Für die Universitätsmedizin würden sich durch eine engere Zusammenarbeit mit dem Sanitätsdienst wichtige Entwicklungsperspektiven ergeben, etwa im bestehenden Schwerpunkt Traumaforschung. Beide Partner würden überdies von einer Erweiterung der Aktivitäten auch in den Bereichen der Katastrophenmedizin und Krisenprävention profitieren. Klar, es geht auch um eine bessere Versorgung im Krisenfall: bei Terror, Katastrophen und gar der Landesund Bündnisverteidigung.
Der Oberstarzt des BWK Professor Benedikt Friemert teilte die positive Sicht einer nun auf festen Beinen verankerten Kooperation der beiden Häuser. Allein aus der Rolle des BWK als eines von derzeit fünf Bundeswehrkrankenhäusern in Deutschland gehe die Notwendigkeit einer Autonomie der Einrichtung hervor. Dennoch werde es in nächster Zeit darum gehen, Doppelstrukturen abzuschaffen. Was Doppelstrukturen in medizinischen Fächern angehe, solle verstärkt auf unterschiedliche Spezialisierungen geachtet werden. Auch dem im Ulmer BWK offenbar bisweilen etwas stiefmütterlich behandelten Dreiklang aus Forschung, Lehre und Versorgung werde neues Leben eingehaucht. Konkret sei das schon bald an vier Feldwebeln zu beobachten, die das Team des Lehrkrankenhauses des Ulmer Uniklinikums verstärken werden.
Die Referenten bei der Unterzeichnung der Kooperationsvereinbarung betonten unisono, dass es letztlich darum gehe, den Ulmer „Medizin-Campus“für die Zukunft zu rüsten. Zudem habe die Pandemie gezeigt, dass es gilt, die Resilienz, also Widerstandsfähigkeit, bei Krisen zu stärken. Auch das funktioniere besser bei größeren Einheiten. Friemert betonte zudem die unaufhaltsamen Probleme: Denn die Schere der Menschen, die medizinische Hilfe benötigen, und jenen, die medizinische Hilfe anbieten können, geht durch die Alterung der Gesellschaft unaufhaltsam auseinander.
Kaisers betonte, dass es sich bei der Vereinbarung um alles, nur kein Sparprogramm halte.
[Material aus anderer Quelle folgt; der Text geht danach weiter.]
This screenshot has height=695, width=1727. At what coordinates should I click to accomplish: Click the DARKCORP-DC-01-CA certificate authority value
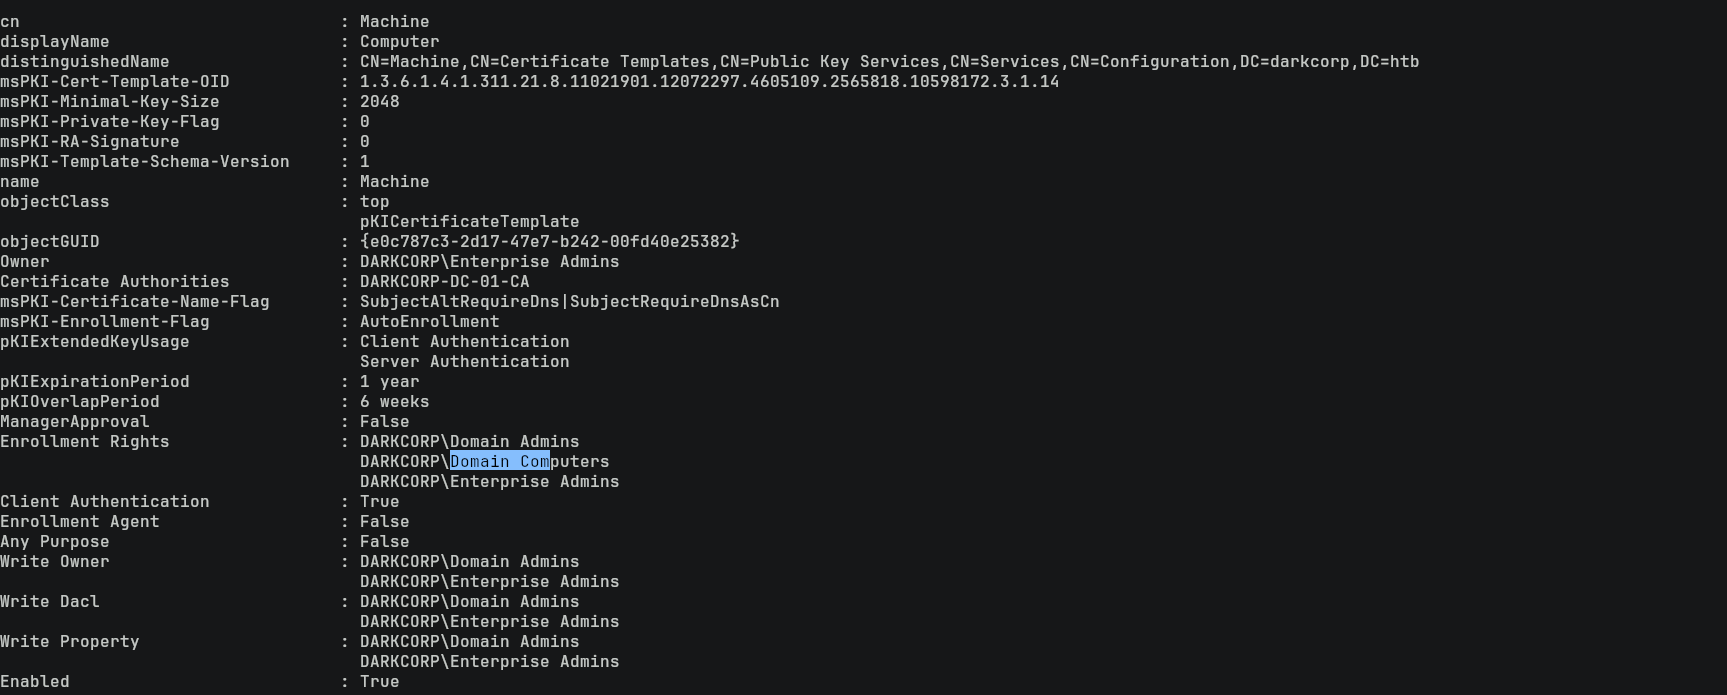pyautogui.click(x=444, y=281)
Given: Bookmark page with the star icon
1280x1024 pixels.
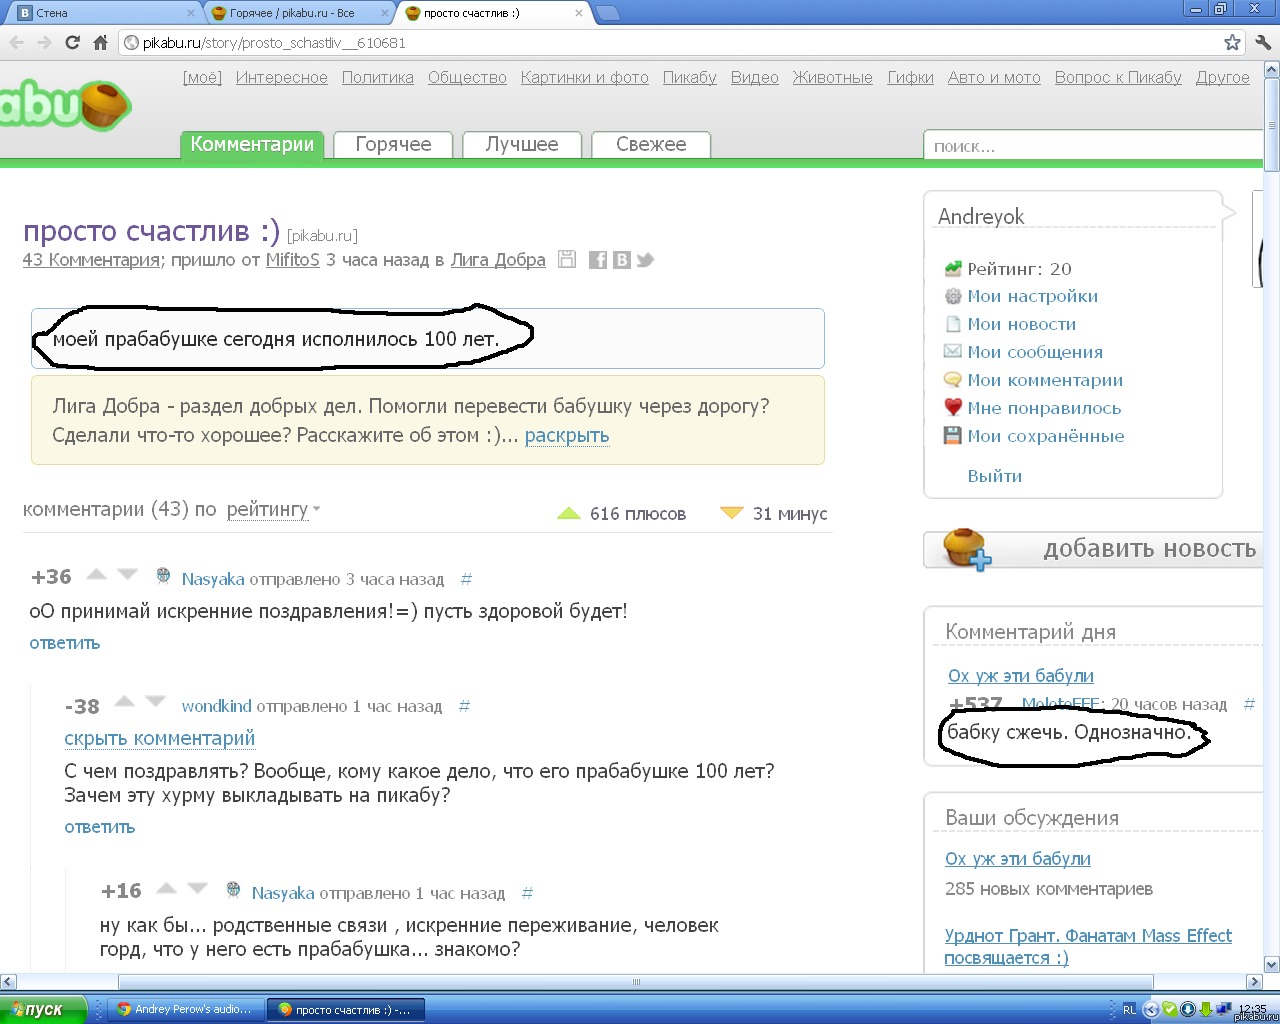Looking at the screenshot, I should point(1232,43).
Schon lange könnten sich die Kliniken nicht mehr leisten, Personal abzubauen. Vielmehr werde händeringend Nachwuchs gesucht. Der Kooperationsvertrag führt zur Gründung des „Forschungsverbundes Süd“, bei dem dann auch die Universität der Bundeswehr in München beteiligt ist. Bis es für die Kranken der Region auf dem Eselsberg wirklich nur eine Pforte geben wird, werden noch Jahren vergehen: Ein gemeinsamer Ausschuss muss jetzt Handlungsfelder einer nachhaltigen Kooperation genau definieren, entwickeln, vereinbaren. Und letztlich auch umzusetzen.